Nadat ze de deur had dichtgeslagen, ging ik op de grond zitten en trok Berta op mijn schoot. Terwijl ik haar nek aaide, merkte ik dat het metalen plaatje aan haar halsband een beetje scheef zat. Ik draaide het om. Op de achterkant stond een adres gegraveerd, samen met het nummer 153. Nieuwsgierig geworden, schroefde ik het kleine medaillonnetje los dat aan de halsband vastzat – een ding waarvan ik altijd had aangenomen dat het puur decoratief was. Een klein, zilveren sleuteltje viel in mijn handpalm.

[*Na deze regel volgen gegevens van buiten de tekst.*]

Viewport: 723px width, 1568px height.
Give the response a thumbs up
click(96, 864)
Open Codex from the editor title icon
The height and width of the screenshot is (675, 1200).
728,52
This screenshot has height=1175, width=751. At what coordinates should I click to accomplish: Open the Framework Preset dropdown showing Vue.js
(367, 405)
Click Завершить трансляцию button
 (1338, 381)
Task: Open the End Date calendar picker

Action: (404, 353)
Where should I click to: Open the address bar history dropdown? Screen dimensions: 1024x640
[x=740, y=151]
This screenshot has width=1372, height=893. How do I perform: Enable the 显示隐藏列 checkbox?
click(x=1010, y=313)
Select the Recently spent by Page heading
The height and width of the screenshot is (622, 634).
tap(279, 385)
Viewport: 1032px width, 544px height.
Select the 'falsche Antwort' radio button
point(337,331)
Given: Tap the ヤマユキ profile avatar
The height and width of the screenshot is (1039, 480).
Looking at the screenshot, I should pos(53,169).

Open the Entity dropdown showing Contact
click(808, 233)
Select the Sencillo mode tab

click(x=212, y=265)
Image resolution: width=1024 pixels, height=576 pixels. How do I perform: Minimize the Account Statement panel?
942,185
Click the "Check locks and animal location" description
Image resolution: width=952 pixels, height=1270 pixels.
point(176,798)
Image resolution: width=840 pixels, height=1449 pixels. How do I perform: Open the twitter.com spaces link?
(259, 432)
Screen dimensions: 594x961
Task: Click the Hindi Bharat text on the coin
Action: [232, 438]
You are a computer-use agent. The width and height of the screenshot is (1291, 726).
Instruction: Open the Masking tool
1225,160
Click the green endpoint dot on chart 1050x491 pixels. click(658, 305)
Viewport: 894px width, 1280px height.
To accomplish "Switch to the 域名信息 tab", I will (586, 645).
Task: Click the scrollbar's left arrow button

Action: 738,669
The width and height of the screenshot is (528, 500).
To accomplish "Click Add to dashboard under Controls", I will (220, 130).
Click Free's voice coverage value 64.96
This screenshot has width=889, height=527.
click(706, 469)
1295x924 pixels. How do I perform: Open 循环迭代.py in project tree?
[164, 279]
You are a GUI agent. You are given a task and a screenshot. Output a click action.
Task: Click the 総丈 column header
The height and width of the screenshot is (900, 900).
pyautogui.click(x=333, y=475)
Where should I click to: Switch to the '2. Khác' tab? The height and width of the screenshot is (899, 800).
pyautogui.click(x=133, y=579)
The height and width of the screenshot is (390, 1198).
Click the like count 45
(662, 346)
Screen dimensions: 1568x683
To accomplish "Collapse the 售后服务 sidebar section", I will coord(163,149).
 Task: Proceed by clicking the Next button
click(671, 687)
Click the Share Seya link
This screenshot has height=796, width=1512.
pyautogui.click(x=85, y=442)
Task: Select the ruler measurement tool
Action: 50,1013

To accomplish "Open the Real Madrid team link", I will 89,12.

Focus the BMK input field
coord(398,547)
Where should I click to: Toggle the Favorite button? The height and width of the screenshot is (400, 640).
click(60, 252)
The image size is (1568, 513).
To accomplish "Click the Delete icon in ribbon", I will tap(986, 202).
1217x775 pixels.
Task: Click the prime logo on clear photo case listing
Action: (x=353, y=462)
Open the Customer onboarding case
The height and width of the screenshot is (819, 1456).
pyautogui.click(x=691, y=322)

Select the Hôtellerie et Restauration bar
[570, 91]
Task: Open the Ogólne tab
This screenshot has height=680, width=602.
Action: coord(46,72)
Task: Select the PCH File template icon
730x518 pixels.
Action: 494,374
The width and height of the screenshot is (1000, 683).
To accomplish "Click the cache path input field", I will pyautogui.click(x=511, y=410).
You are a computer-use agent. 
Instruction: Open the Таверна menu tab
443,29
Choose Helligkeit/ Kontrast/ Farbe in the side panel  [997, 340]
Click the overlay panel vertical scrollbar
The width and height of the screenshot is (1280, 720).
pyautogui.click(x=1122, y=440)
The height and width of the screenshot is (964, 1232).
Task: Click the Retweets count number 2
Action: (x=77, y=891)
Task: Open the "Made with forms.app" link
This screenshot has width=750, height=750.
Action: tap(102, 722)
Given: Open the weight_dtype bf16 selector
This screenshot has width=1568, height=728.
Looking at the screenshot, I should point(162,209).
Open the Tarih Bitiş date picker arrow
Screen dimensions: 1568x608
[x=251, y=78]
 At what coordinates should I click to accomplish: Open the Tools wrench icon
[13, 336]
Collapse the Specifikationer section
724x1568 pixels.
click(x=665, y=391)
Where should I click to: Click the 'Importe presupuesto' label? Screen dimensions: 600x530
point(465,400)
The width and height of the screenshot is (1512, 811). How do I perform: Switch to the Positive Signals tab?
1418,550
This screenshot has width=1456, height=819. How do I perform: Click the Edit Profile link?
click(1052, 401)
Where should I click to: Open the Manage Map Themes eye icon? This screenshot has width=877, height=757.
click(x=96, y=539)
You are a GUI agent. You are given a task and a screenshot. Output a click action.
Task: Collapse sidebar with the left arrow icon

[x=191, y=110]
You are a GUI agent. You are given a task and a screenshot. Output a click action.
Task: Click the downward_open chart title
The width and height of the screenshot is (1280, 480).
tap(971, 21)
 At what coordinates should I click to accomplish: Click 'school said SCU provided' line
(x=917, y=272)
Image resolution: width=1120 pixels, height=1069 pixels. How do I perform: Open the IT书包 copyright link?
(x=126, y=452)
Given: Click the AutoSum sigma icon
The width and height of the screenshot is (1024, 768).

Het adres leidde naar een rij kluisjes op het centraal station. Mijn handen trilden toen ik de sleutel in kluisje nummer 153 schoof. Binnenin lag een leren map. De eerste pagina was een handgeschreven brief.
Mijn liefste Meredith,
Als je dit leest, betekent het dat je een levend wezen boven een bankrekening hebt verkozen. Ik wist dat mijn kinderen Berta als een lastpost zouden zien, een ‘vlooienbesmet’ overblijfsel van een vrouw die ze alleen maar tolereerden vanwege haar goud. Ik moest ervoor zorgen dat mijn levenswerk terechtkwam bij iemand die begrijpt dat de meest waardevolle dingen in deze wereld niet te gelde gemaakt kunnen worden. Alles – de nalatenschappen, de trustfondsen, de textielbezittingen – is nu van jou. Jij bent de enige die fatsoen heeft getoond toen er niets meer te winnen viel. Gebruik het om meer mensen te genezen, Meredith. Je was altijd mijn favoriet.